Preventing a generational mental health crisis in Sudan requires immediate emergency measures and long-term system rebuilding. In the short term, mental health services must be fully integrated into humanitarian responses in line with the IASC framework. Before 2023, meeting population needs would have required more than quadrupling Sudan’s mental health specialist workforce; rapid training using the mhGAP model can expand the pool of non-specialist providers, and scaling up of initiatives such as ERR and Red Crescent programmes can extend care to populations otherwise beyond reach.

In the longer term, rebuilding infrastructure is a priority. Anti-stigma campaigns tailored to Sudan’s cultural and religious contexts are also essential. Sustained funding is required, ensuring that mental health is not sidelined once the acute phase of the conflict subsides. Beyond immediate morbidity, prolonged exposure to conflict carries potential long-term and intergenerational consequences. Evidence from other conflict- and famine-affected settings demonstrates associations among prenatal stress, early-life adversity and increased risk of later depression, anxiety disorders and psychosis. These findings suggest that the mental health consequences of the current war may extend well beyond the present crisis, reinforcing the urgency of early and sustained intervention. Reference Khoodoruth and Khoodoruth13,Reference Rabayaa and Rabaya14

The question remains, however: is there a realistic means of delivering appropriate mental healthcare to such an immense and traumatised civilian population when the nation’s infrastructure is being razed to the ground, crimes against humanity are being systematically perpetrated and foreign actors stand to profit from Sudan’s natural resources? This question is intended to underscore the structural constraints within which mental health services must operate during active conflict. Although clinical frameworks such as the IASC guidelines provide a blueprint for layered intervention, their effectiveness ultimately depends on minimum conditions of security, governance and sustained international engagement. Without these enabling conditions, even well-designed humanitarian responses risk remaining fragmented and insufficient relative to the scale of need.

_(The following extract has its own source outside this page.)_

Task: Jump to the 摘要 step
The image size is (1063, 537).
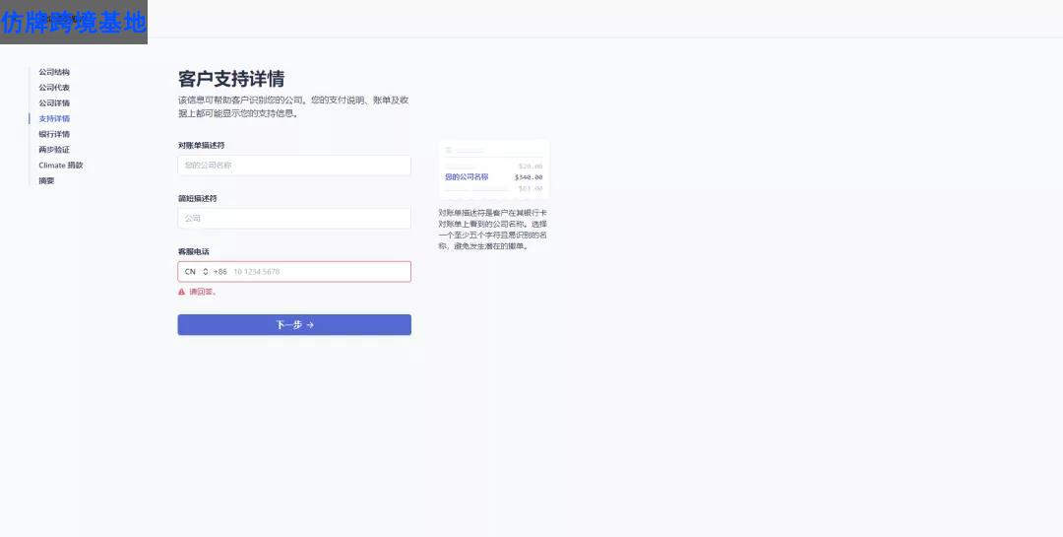Action: 47,180
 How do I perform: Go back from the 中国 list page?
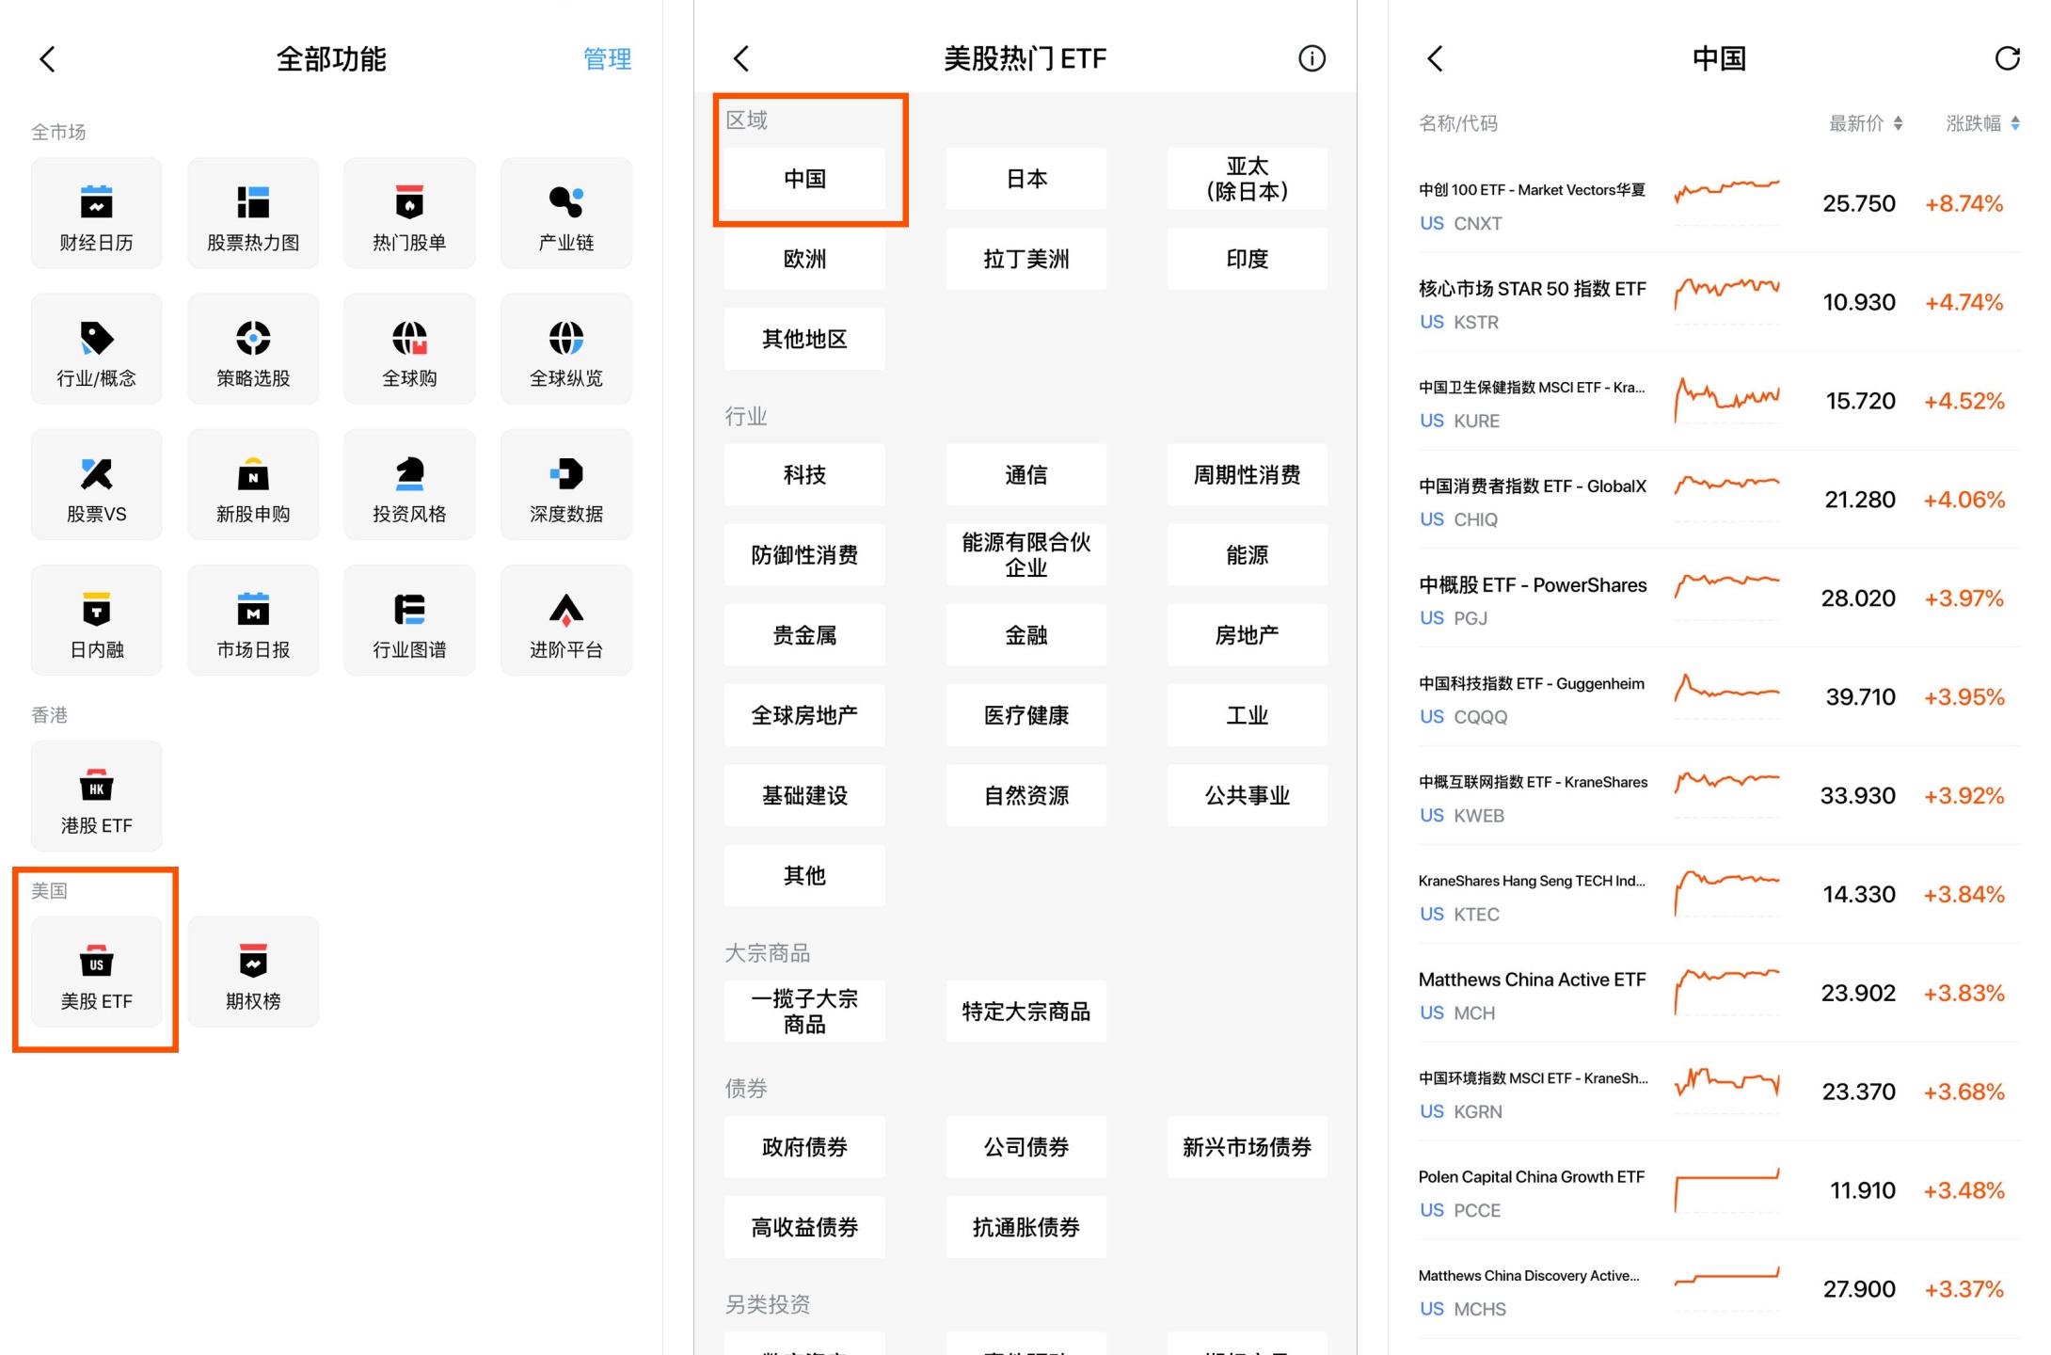(1435, 59)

Reference Patel, Saxena, Lund, Thornicroft, Baingana and Bolton15

Without a multilateral peace agreement supported by international peacekeeping forces, the humanitarian suffering will continue. Meanwhile, Sudanese health workers and communities, who have demonstrated extraordinary resilience and courage in the face of overwhelming violence, will continue confronting a humanitarian catastrophe with profoundly inadequate resources. Addressing Sudan’s mental health crisis is not only a clinical imperative but an ethical one.

Author contributions

B.E.: conceptualisation, methodology, resources, supervision, writing – original draft. N.O.: conceptualisation, writing – original draft, writing – review and editing. B.T.: conceptualisation, methodology, writing – original draft, writing – review and editing. K.E.: conceptualisation, methodology, writing – review and editing.

Funding

This research received no specific grant from any funding agency, commercial or not-for-profit sectors.

Declaration of interest

K.E. is a BJPsych International editorial board member.